KR0136426B1

KR0136426B1 - Voice recognition method for hidden markov modeling method system

Info

Publication number: KR0136426B1
Application number: KR1019950001401A
Authority: KR
Inventors: 구명완
Original assignee: 조백제; 한국전기통신공사
Priority date: 1995-01-26
Filing date: 1995-01-26
Publication date: 1998-05-15
Also published as: KR960030078A

Abstract

본 발명은 음성 인식 과정에 필수적인 비터비(viterbi) 알고리즘을 구현할 때 반복 계산을 줄이는 히든 마르코프 모델링 방식(HMM)의 음성인식 시스템에서의 음성 인식 방법에 관한 것으로, 서브워드 일차 계산 및 이차 계산을 나누어 수행함으로서 비터비(Viterbi) 계산량을 줄이는 음성 인식 방법을 제공하기 위하여, 초기화 후에 마지막 프레임인지를 판단하여 마지막 프레임이면 인식 결과를 출력하고, 마지막 프레임이 아니면 서브워드 단위로 비터비(Viterbi) 일차 계산을 수행하는 제 1 단계(401 내지 404); 및 단어 단위로 비터비 이차 계산을 수행하여 비터비 값을 구한 후에 언어 처리 과정을 수행하고 상기 제 1 단계(401 내지 404)의 마지막 프레임 판단 과정을 반복 수행하는 제 2 단계(405, 406)를 포함하여 비터비(Viterbi) 계산량을 획기적으로 줄일 수 있어 실시간으로 음성을 인식할 수 있는 효과가 있다.The present invention relates to a speech recognition method in a Hidden Markov Modeling (HMM) speech recognition system that reduces iterative computation when implementing the Viterbi algorithm, which is essential for speech recognition. In order to provide a speech recognition method that reduces the Viterbi calculation amount by performing the operation, it is determined whether the frame is the last frame after initialization, and if the last frame is output, the recognition result is output. Performing a first step (401 to 404); A second step (405, 406) for performing a linguistic processing after performing a second Viterbi second calculation on a word-by-word basis and repeating the last frame determination process of the first steps (401 to 404). In addition, the Viterbi calculation amount can be drastically reduced, so that voice can be recognized in real time.

Description

Speech Recognition in Hidden Markov Modeling (HMM) Speech Recognition System.

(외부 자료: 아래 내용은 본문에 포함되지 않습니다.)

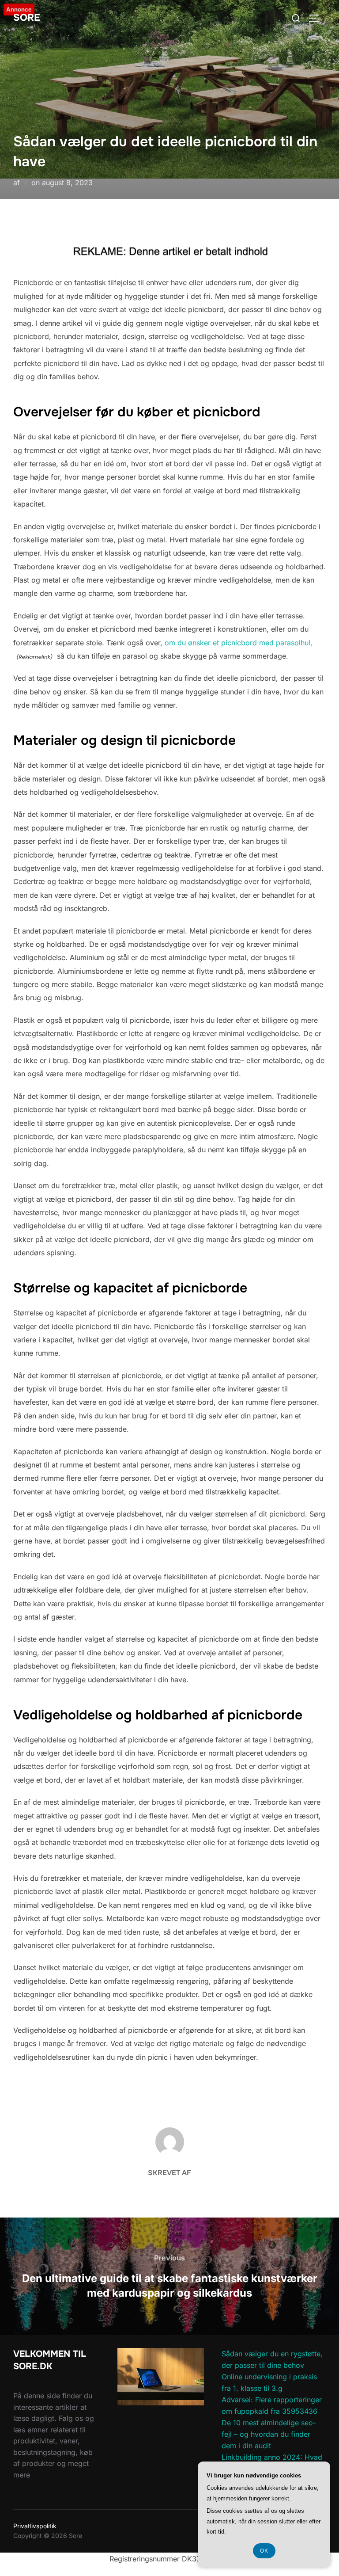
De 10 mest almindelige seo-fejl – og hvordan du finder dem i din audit (269, 2434)
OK (264, 2550)
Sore (26, 17)
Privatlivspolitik (34, 2526)
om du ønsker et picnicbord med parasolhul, (239, 642)
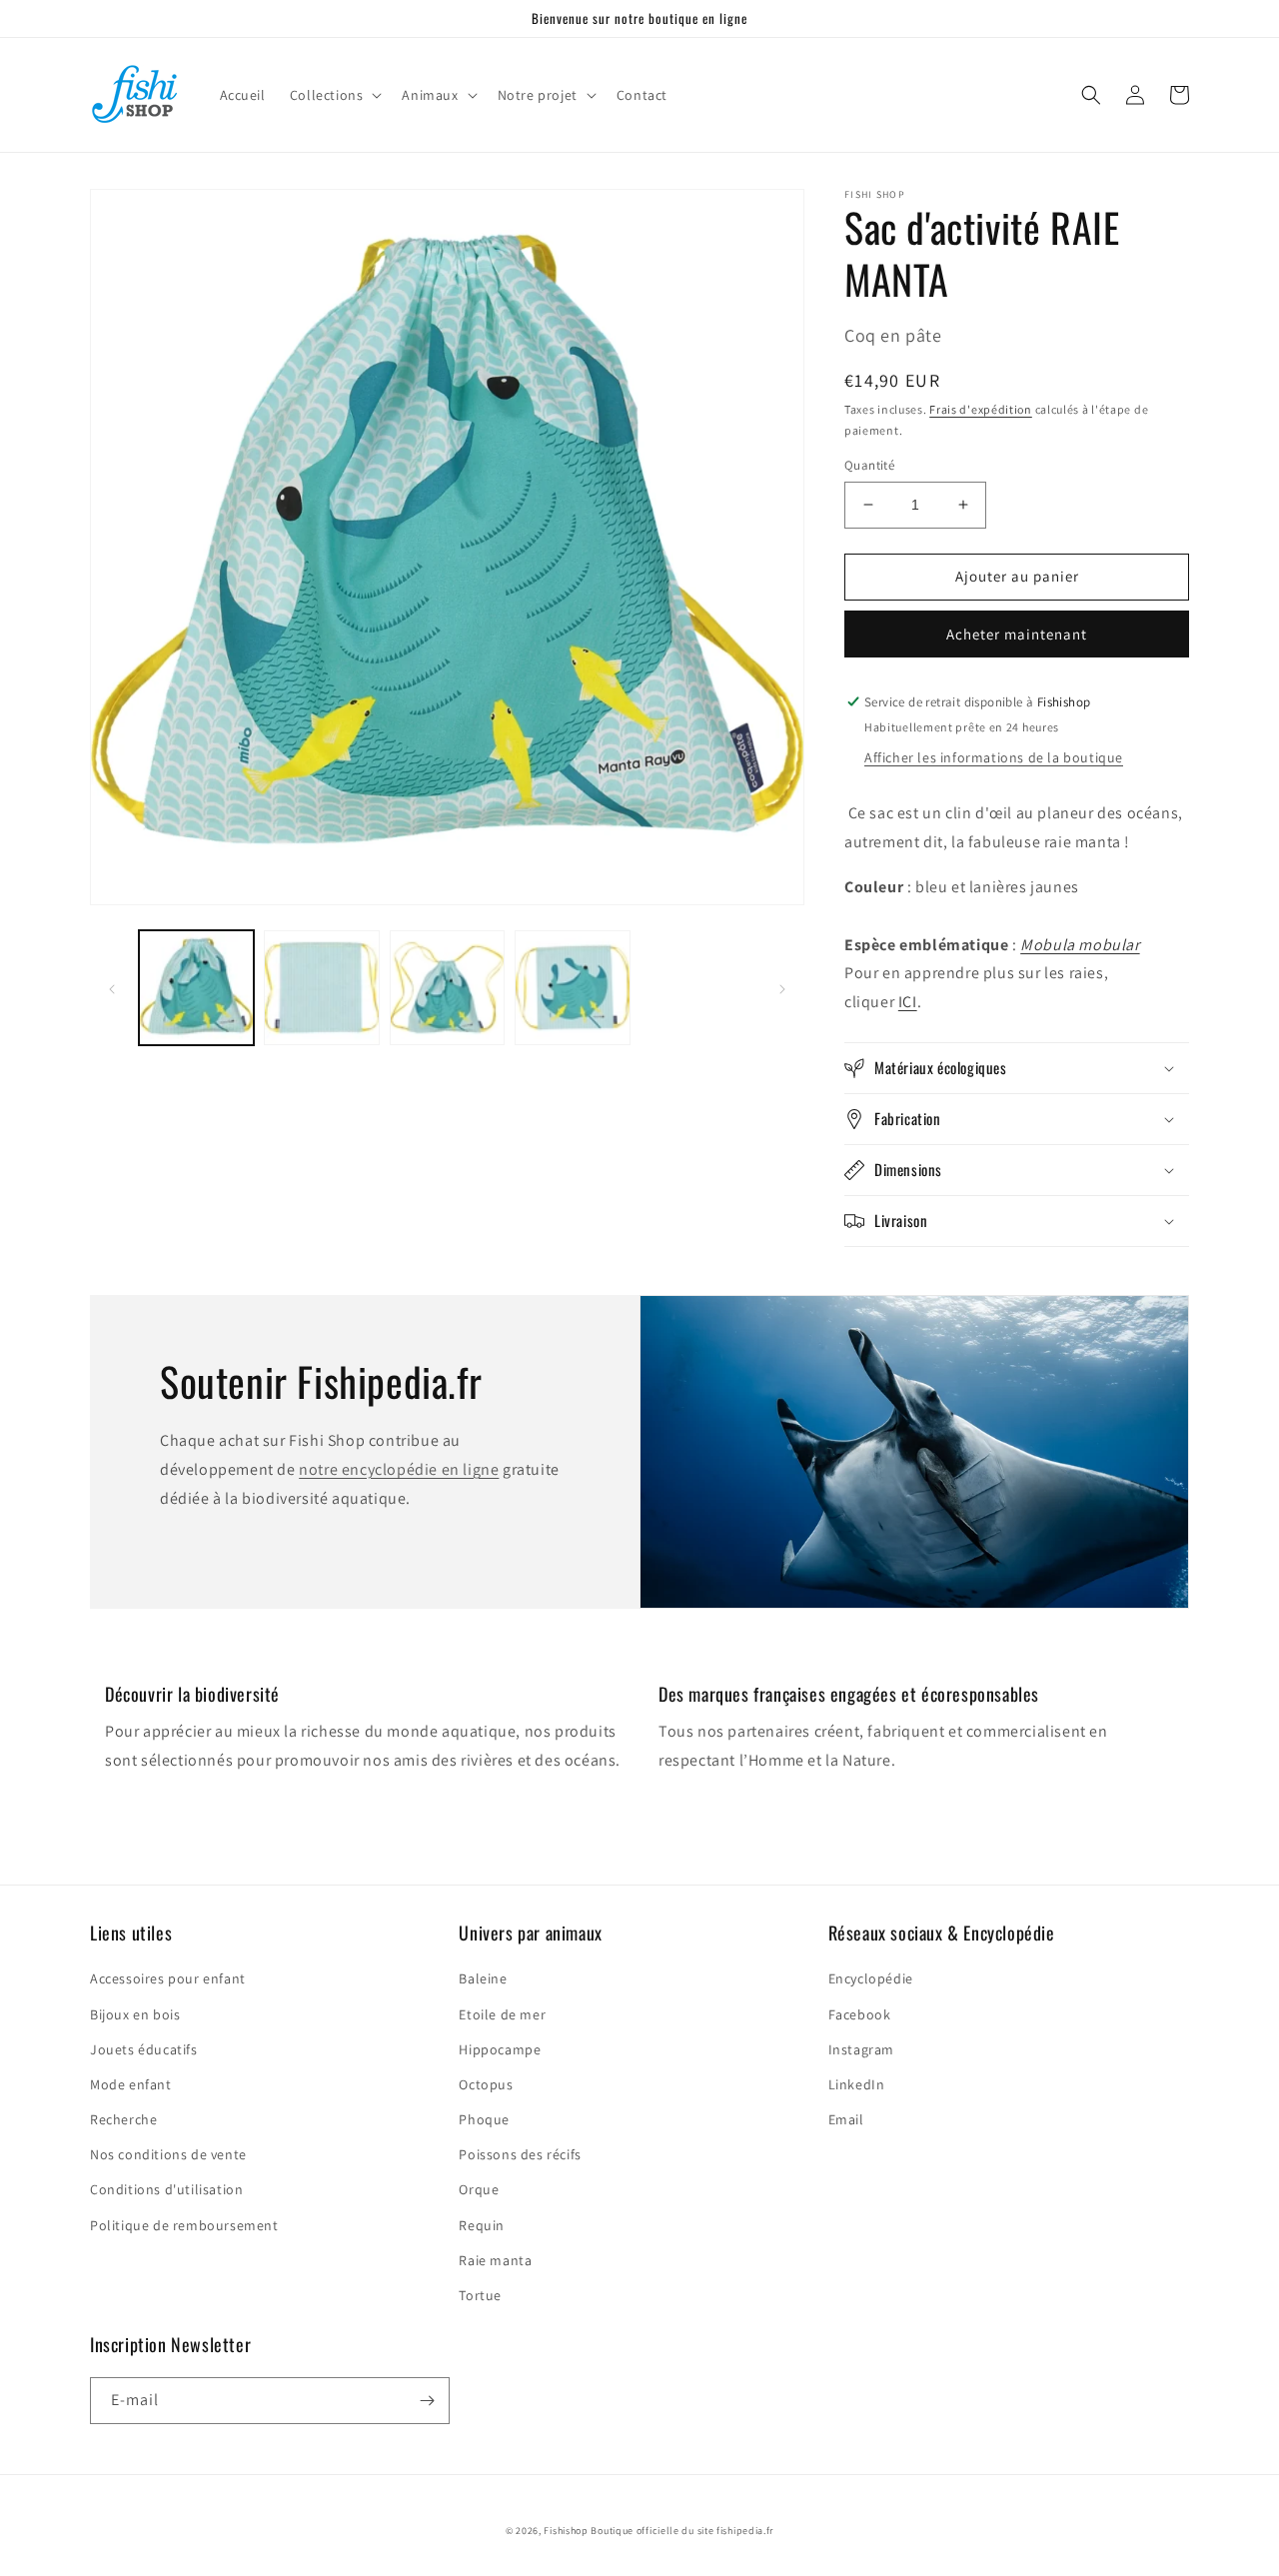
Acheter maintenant (1016, 634)
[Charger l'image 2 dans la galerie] (321, 987)
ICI (907, 1001)
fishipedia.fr (744, 2530)
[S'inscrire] (427, 2400)
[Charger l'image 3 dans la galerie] (447, 987)
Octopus (486, 2084)
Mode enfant (131, 2084)
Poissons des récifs (520, 2154)
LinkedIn (856, 2084)
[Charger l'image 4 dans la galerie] (572, 987)
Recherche (123, 2119)
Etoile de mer (502, 2014)
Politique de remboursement (184, 2225)
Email (846, 2119)
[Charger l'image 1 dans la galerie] (196, 987)
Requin (482, 2225)
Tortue (480, 2295)
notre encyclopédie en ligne (399, 1469)
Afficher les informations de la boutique (993, 757)
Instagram (861, 2049)
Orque (479, 2189)
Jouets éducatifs (144, 2049)
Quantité (869, 465)
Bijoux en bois (135, 2014)
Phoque (484, 2119)
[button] (334, 95)
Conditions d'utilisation (166, 2189)
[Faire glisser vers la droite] (782, 988)
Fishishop (566, 2530)
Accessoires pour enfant (168, 1978)
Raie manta (495, 2260)
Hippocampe (500, 2049)
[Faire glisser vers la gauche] (112, 988)
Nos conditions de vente (168, 2154)
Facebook (859, 2014)
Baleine (483, 1978)
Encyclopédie (870, 1978)
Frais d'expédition (980, 409)
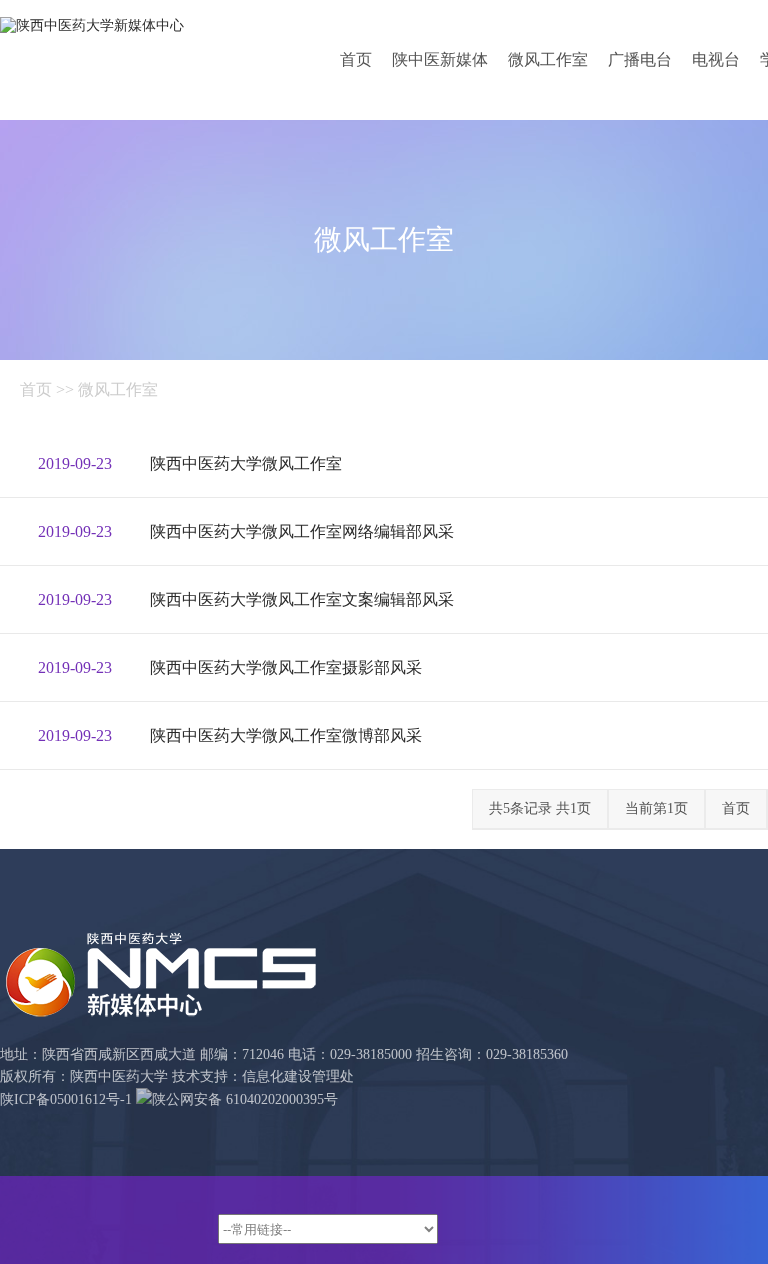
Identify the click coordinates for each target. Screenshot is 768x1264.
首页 (356, 59)
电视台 (716, 59)
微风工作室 (548, 59)
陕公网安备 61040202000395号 (245, 1099)
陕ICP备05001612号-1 (66, 1099)
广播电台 (640, 59)
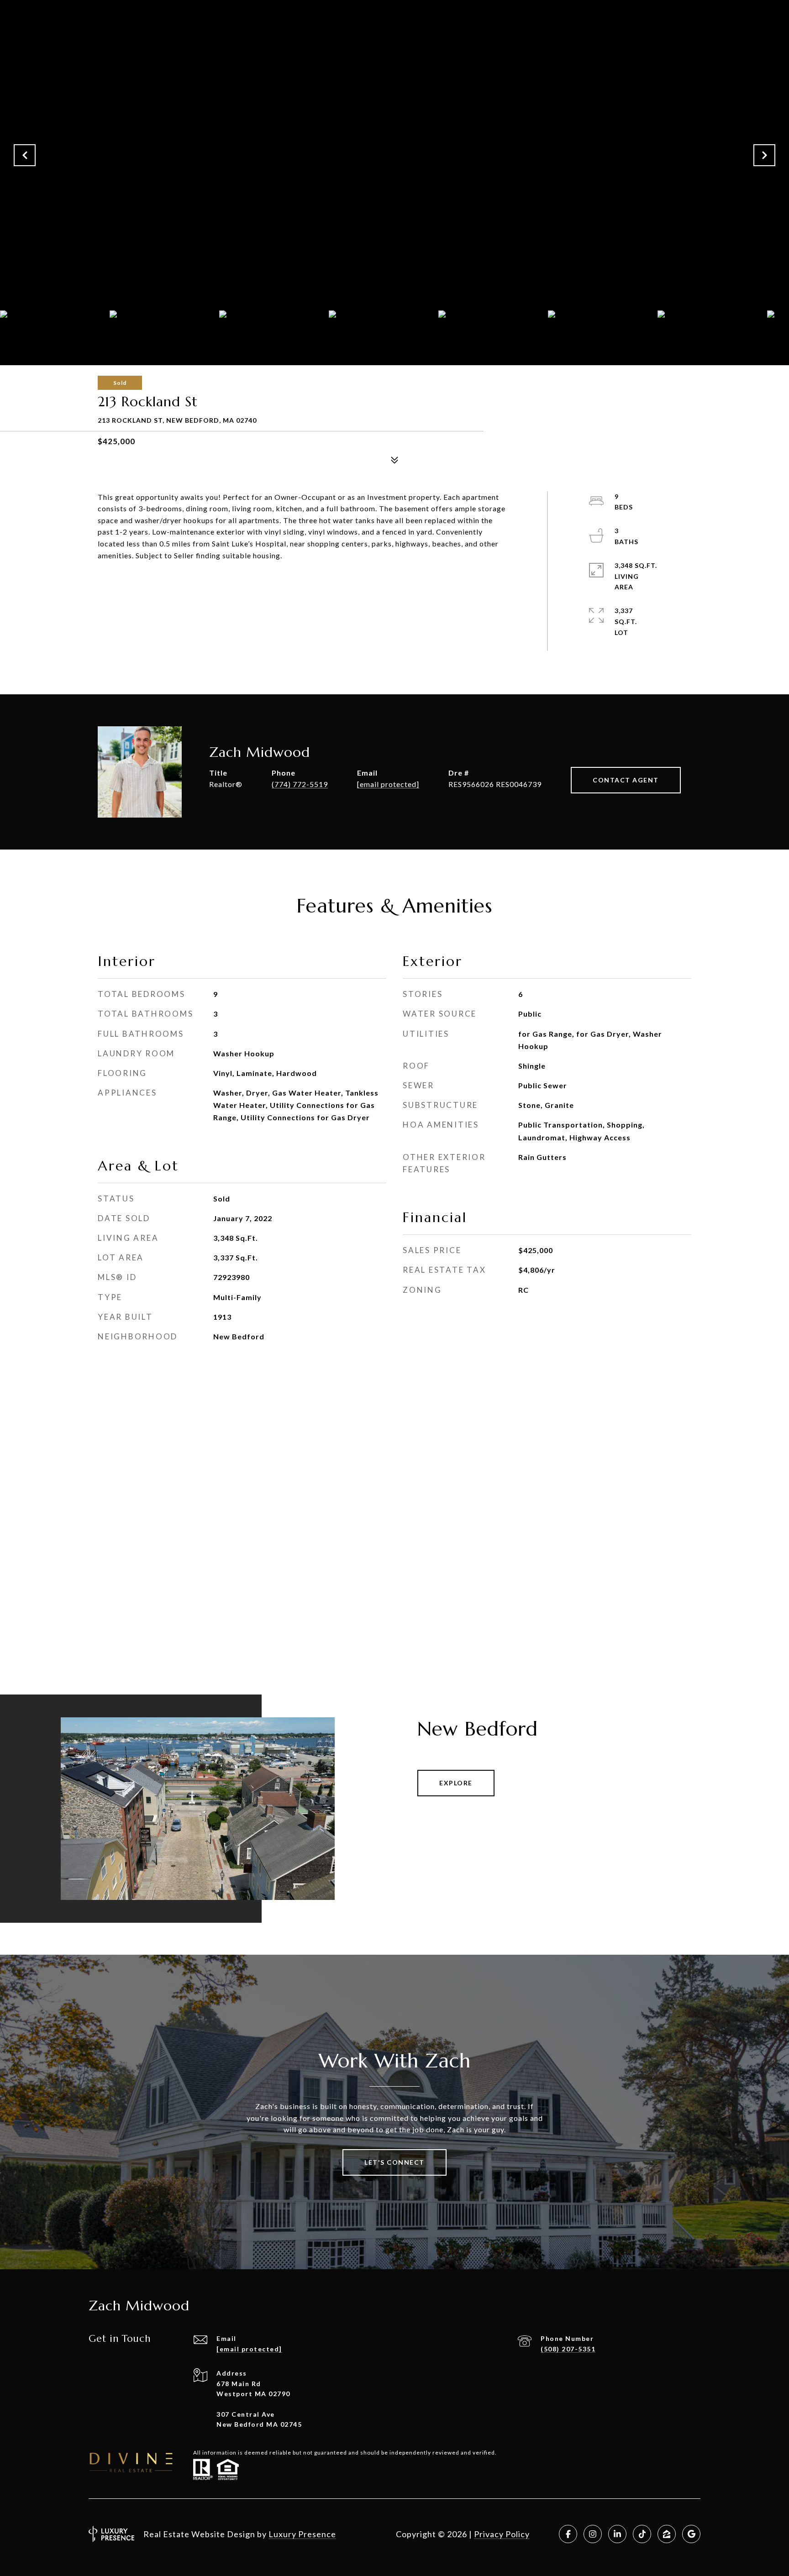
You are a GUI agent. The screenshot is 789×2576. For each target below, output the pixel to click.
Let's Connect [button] (394, 2162)
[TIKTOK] (642, 2534)
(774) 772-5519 (300, 784)
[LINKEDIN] (617, 2534)
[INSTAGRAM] (593, 2534)
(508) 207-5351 (568, 2349)
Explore (456, 1783)
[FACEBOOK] (568, 2534)
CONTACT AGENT (626, 780)
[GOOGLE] (691, 2534)
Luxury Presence (302, 2534)
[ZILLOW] (667, 2534)
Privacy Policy (502, 2534)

제 1 도는 종래의 음성 인식 방법에 사용되는 서브워드 유니트를 이용한 단어 표시 방법의 예시도,1 is a diagram illustrating a word display method using a subword unit used in a conventional speech recognition method.

제 2 도는 종래의 음성 인식 방법의 흐름도,2 is a flowchart of a conventional speech recognition method;

제 3 도는 본 발명이 적용되는 HMM 음성 인식 시스템의 구성도,3 is a configuration diagram of an HMM speech recognition system to which the present invention is applied;

제 4 도는 본 발명에 따른 음성 인식 방법의 흐름도,4 is a flowchart of a speech recognition method according to the present invention;

제 5 도는 본 발명에 따른 비터비(Viterbi) 일차 계산 방법의 상세 흐름도.5 is a detailed flowchart of the Viterbi primary calculation method according to the present invention.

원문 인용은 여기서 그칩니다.